Tibbett and Doolittle attended high school together, and although they were polar opposites (Doolittle was popular and fearless, Tibbett a bit more reserved), they formed a great friendship. When Doolittle became bored of his “souped-up” motorcycle, he took his need for speed to another level, Tibbett recounted in a column he wrote for the newspaper Sunday Star in 1953.
Doolittle brought Tibbett to the top of a tall hill in Los Angeles. Doolittle introduced him to a small, flimsy aircraft he had made of spruce and muslin. Tibbett was puzzled by how Doolittle planned to fly this motorless aircraft, but Doolittle had it all figured out.

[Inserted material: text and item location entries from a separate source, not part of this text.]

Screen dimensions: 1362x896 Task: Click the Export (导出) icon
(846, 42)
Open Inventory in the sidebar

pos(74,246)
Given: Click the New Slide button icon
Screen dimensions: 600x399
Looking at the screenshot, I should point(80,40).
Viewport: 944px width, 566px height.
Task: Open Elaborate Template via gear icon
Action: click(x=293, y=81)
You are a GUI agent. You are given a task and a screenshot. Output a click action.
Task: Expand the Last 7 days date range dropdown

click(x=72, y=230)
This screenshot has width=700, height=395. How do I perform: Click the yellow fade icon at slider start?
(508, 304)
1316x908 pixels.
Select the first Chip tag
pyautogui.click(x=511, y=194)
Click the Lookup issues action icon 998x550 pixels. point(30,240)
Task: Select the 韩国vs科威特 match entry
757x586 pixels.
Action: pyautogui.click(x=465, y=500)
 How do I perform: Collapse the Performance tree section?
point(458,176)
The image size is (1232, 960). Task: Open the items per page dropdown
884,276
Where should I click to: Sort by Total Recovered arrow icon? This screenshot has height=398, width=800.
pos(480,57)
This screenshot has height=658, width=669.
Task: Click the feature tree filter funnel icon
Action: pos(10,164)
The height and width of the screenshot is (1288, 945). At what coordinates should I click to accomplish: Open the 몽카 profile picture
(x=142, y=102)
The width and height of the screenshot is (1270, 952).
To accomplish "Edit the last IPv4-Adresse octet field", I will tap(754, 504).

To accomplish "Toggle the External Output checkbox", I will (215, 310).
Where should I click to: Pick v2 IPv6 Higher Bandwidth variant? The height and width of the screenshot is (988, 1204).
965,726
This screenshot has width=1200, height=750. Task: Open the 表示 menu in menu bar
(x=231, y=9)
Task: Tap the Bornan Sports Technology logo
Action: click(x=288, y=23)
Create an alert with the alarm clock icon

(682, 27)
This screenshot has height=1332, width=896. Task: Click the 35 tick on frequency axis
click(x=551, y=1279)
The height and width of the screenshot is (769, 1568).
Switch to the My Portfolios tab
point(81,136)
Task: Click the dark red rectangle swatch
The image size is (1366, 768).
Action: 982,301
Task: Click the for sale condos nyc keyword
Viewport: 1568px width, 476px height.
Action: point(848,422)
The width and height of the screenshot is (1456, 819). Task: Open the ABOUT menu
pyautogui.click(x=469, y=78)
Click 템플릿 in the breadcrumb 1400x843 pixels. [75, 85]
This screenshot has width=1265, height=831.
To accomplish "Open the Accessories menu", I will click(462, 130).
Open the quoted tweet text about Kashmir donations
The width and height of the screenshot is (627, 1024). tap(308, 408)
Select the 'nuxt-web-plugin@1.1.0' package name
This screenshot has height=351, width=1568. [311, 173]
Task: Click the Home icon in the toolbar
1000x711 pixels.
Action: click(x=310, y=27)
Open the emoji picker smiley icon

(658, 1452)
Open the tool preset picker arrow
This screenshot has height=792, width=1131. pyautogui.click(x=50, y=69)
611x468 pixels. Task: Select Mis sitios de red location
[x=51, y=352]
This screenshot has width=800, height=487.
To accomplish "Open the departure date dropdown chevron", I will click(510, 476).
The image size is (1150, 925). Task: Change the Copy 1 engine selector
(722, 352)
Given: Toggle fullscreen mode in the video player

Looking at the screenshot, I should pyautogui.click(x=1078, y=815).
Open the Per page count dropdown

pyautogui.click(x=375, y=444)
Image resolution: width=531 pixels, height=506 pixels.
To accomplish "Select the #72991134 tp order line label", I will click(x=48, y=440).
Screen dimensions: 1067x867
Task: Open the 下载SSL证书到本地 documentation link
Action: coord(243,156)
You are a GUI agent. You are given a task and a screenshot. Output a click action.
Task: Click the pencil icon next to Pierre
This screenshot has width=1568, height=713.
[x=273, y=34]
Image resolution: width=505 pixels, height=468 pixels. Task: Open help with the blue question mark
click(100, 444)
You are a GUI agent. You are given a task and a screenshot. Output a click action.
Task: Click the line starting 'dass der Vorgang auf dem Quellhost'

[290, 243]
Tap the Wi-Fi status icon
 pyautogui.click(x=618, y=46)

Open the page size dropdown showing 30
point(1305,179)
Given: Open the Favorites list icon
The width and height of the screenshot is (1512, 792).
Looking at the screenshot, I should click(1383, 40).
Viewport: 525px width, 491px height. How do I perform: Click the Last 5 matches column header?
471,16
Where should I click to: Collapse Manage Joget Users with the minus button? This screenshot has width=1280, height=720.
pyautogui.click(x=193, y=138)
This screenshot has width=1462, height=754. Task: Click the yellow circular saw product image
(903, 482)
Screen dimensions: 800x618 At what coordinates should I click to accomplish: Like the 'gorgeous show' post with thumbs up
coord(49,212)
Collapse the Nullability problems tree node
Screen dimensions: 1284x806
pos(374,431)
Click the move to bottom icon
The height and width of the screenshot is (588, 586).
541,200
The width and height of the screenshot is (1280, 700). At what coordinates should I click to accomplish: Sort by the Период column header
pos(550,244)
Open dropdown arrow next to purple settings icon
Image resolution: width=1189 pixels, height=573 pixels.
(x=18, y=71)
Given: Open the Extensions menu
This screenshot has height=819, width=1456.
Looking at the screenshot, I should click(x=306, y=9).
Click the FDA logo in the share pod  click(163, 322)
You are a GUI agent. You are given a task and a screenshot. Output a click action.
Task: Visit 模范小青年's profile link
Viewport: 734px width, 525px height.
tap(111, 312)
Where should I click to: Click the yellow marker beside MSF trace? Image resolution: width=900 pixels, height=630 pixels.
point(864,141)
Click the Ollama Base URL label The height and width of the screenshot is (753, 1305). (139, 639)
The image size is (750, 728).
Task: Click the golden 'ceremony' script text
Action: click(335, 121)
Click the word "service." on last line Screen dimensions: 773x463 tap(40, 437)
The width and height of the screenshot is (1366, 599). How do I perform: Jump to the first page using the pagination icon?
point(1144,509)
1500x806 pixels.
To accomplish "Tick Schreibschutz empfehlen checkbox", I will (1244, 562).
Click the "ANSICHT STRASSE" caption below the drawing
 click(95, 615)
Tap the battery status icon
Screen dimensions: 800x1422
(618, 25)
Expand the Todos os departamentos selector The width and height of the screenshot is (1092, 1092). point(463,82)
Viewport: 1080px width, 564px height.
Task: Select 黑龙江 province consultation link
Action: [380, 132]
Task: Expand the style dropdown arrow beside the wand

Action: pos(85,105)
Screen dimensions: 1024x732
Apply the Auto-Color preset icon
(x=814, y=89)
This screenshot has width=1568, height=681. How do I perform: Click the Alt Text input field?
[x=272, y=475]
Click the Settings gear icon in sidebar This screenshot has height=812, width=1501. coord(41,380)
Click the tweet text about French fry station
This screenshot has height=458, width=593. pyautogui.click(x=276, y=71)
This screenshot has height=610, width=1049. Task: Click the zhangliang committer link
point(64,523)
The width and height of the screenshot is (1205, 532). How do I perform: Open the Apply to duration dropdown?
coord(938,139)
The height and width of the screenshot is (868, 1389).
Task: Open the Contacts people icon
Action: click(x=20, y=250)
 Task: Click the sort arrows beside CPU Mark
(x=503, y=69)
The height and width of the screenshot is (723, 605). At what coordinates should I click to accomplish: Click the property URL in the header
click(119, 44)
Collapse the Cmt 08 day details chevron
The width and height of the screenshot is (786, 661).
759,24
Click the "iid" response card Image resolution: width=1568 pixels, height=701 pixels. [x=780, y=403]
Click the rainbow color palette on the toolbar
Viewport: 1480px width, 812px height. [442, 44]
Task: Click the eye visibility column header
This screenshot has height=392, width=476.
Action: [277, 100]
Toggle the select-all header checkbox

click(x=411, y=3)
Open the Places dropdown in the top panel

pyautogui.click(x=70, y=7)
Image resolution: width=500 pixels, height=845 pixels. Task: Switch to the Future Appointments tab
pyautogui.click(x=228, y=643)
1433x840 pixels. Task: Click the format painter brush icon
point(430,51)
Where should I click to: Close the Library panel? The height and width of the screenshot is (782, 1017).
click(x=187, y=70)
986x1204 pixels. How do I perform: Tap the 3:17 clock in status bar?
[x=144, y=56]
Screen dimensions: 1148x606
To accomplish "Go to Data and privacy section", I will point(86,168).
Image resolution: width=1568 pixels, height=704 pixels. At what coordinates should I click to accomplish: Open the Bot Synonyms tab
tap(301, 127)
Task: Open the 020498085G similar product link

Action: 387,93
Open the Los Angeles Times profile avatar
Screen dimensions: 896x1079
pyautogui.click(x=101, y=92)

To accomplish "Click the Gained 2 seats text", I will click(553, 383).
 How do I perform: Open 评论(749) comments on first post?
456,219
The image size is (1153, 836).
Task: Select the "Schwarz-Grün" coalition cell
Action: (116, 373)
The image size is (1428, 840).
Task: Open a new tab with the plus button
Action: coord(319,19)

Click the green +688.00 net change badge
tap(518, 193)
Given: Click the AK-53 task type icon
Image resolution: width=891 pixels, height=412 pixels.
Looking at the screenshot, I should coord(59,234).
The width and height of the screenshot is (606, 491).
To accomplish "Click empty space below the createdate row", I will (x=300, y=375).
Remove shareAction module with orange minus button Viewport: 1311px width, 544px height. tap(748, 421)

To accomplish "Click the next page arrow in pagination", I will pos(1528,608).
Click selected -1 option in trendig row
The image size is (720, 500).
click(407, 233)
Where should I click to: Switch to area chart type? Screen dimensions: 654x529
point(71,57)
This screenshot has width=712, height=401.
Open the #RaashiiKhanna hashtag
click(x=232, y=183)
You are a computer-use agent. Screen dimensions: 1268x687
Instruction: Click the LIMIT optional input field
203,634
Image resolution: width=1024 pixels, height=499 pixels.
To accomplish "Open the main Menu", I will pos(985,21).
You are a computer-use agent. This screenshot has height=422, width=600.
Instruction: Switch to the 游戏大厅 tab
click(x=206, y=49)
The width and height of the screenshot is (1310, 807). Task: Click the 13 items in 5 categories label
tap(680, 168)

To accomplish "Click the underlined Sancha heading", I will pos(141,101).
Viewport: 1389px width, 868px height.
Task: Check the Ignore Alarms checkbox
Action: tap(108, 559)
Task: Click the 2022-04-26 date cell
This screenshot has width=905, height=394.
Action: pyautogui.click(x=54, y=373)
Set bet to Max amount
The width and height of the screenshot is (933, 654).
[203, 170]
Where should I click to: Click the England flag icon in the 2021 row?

He climbed to the peak of the hill and into the cockpit of the “crate,” and ran down the hill at full speed. Within seconds, the oncoming wind picked Doolittle and his aircraft up, sending them flying into the sky. And then, just as quickly as it had gone up, the tiny plane shot straight down, hitting the ground with a loud crunch of cracking spruce.
Tibbett, horrified by the crash, ran towards the wreckage believing his friend had been killed. To his relief, Doolittle popped his head out of the debris unharmed and said:
“See that Larry? Just need a little faster start, that’s all. Wait till you see my next flight.”
Doolittle went on to lead the Doolittle Raid, the first air raid against Japan following the attack on Pearl Harbor. He was also the first person in Air Force Reserve history to wear four stars, and the first person to complete a “blind flight.” To make the flight, Doolittle had to take off, fly a set course and land with a hood completely covering his eyes.
Beyond the walls of his high school and the hills of Los Angeles, Doolittle continued to win the admiration and friendship of so many that met him.
The men that worked under him in the Air Force recognized Doolittle’s courage but also appreciated him for his kindness, intelligence, and notable punctuality. They felt his “glamor” had distracted the public from his prowess as an engineer and administrator.
Although Doolittle could be stubborn and straight-faced in interviews with the media, his friends always regarded him with admiration.